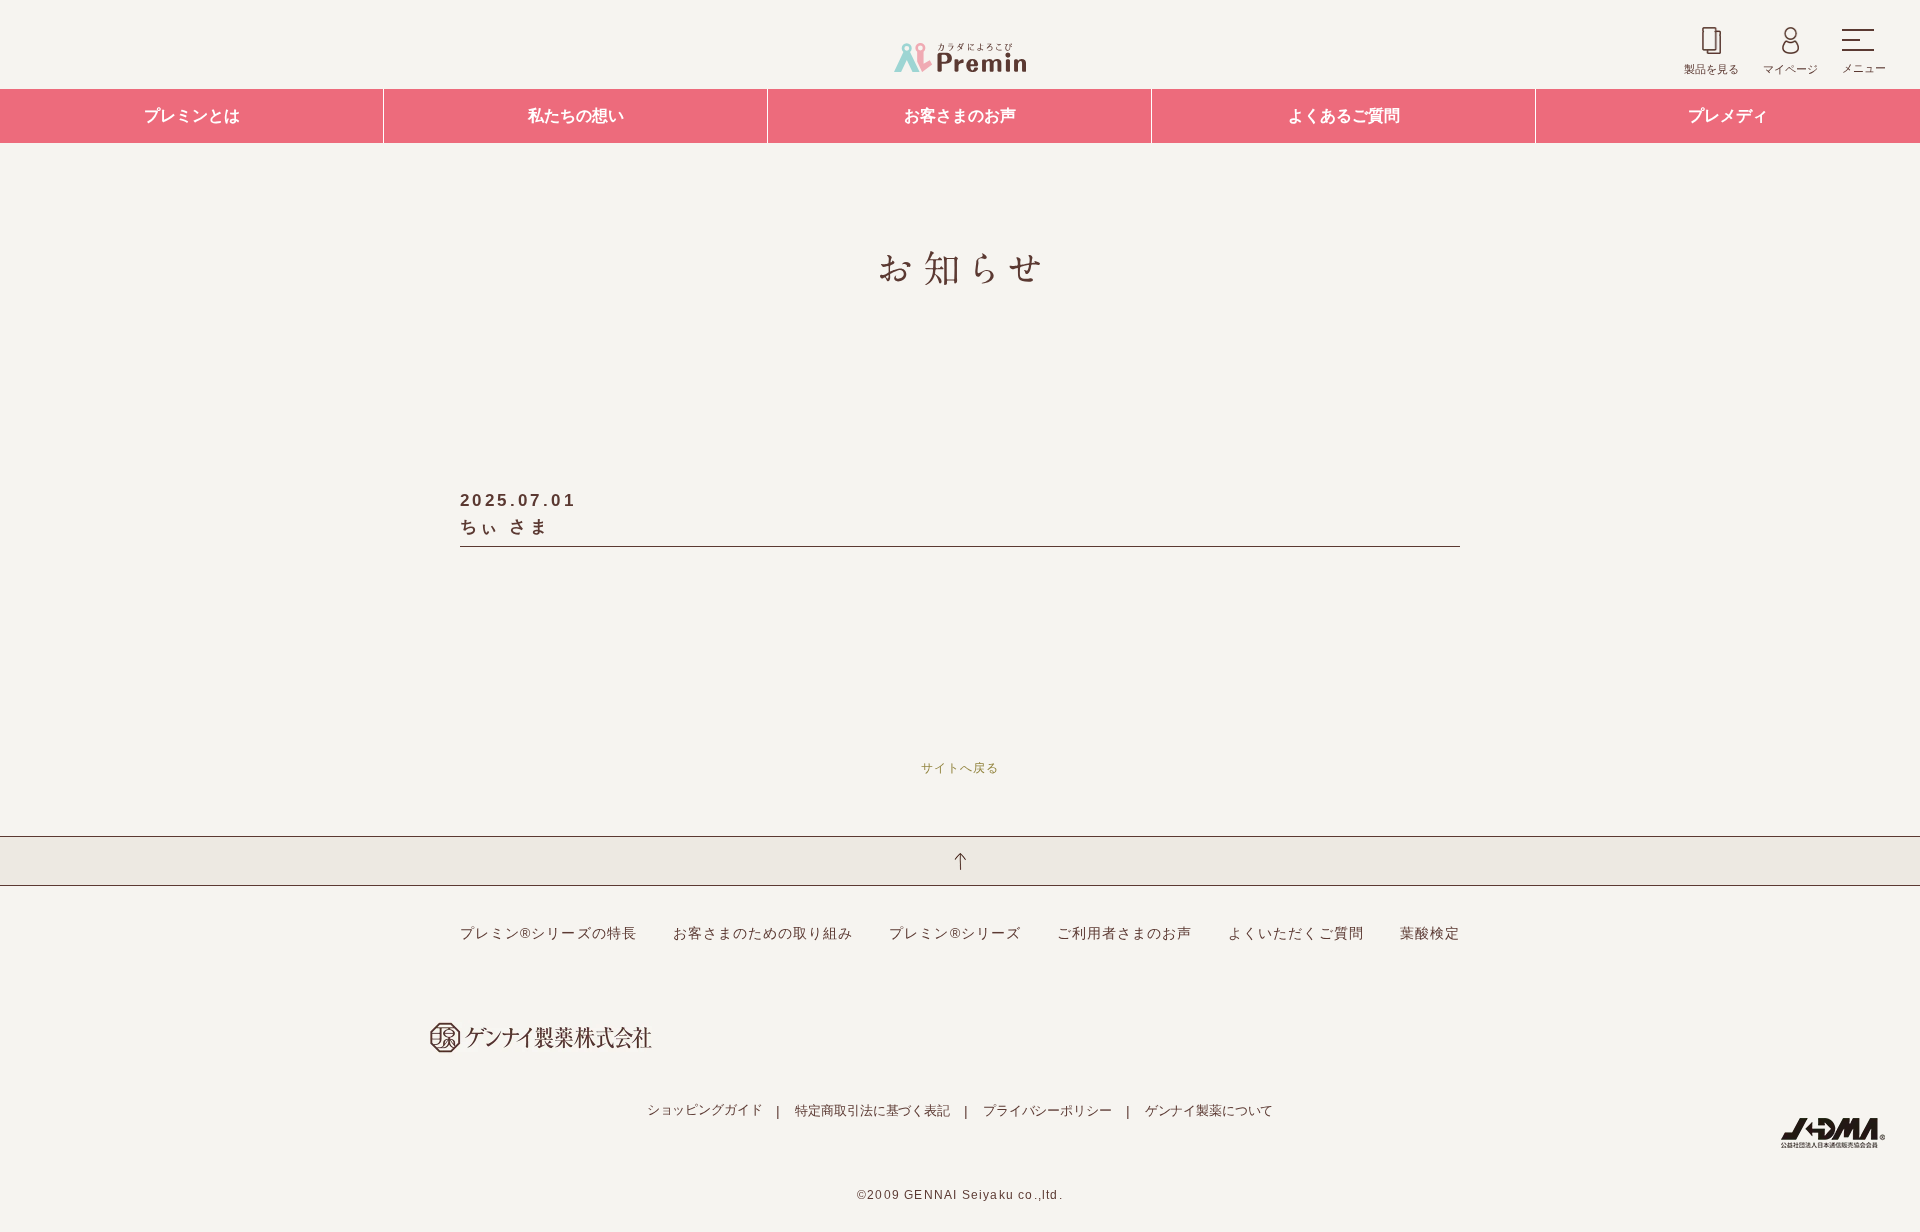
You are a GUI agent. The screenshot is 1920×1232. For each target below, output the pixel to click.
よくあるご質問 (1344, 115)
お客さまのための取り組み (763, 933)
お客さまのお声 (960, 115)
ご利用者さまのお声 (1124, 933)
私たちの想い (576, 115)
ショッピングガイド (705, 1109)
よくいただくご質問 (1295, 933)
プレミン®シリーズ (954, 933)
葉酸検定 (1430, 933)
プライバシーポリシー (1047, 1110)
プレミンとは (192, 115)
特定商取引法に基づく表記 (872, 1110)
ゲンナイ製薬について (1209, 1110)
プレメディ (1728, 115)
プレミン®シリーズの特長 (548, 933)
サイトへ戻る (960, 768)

==

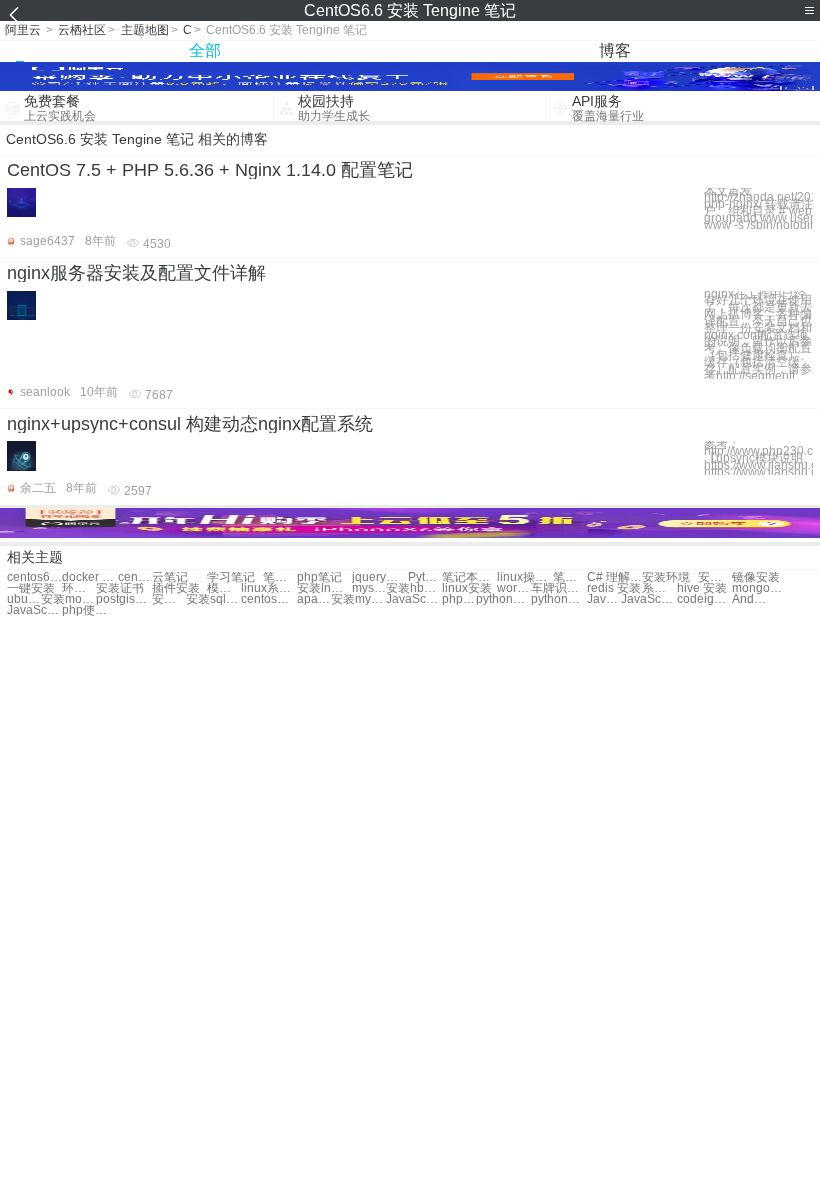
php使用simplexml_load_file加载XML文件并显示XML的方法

What is needed — Working from the material above, retype exactly the lines from the one with "You are a GUI" through the one with "プレミンとは (192, 115)", both included, and only those lines.

Reply to the task —
You are a GUI agent. The screenshot is 1920×1232. For each target below, output the pixel to click.
よくあるご質問 (1344, 115)
お客さまのための取り組み (763, 933)
お客さまのお声 (960, 115)
ご利用者さまのお声 (1124, 933)
私たちの想い (576, 115)
ショッピングガイド (705, 1109)
よくいただくご質問 (1295, 933)
プレミン®シリーズ (954, 933)
葉酸検定 (1430, 933)
プライバシーポリシー (1047, 1110)
プレミンとは (192, 115)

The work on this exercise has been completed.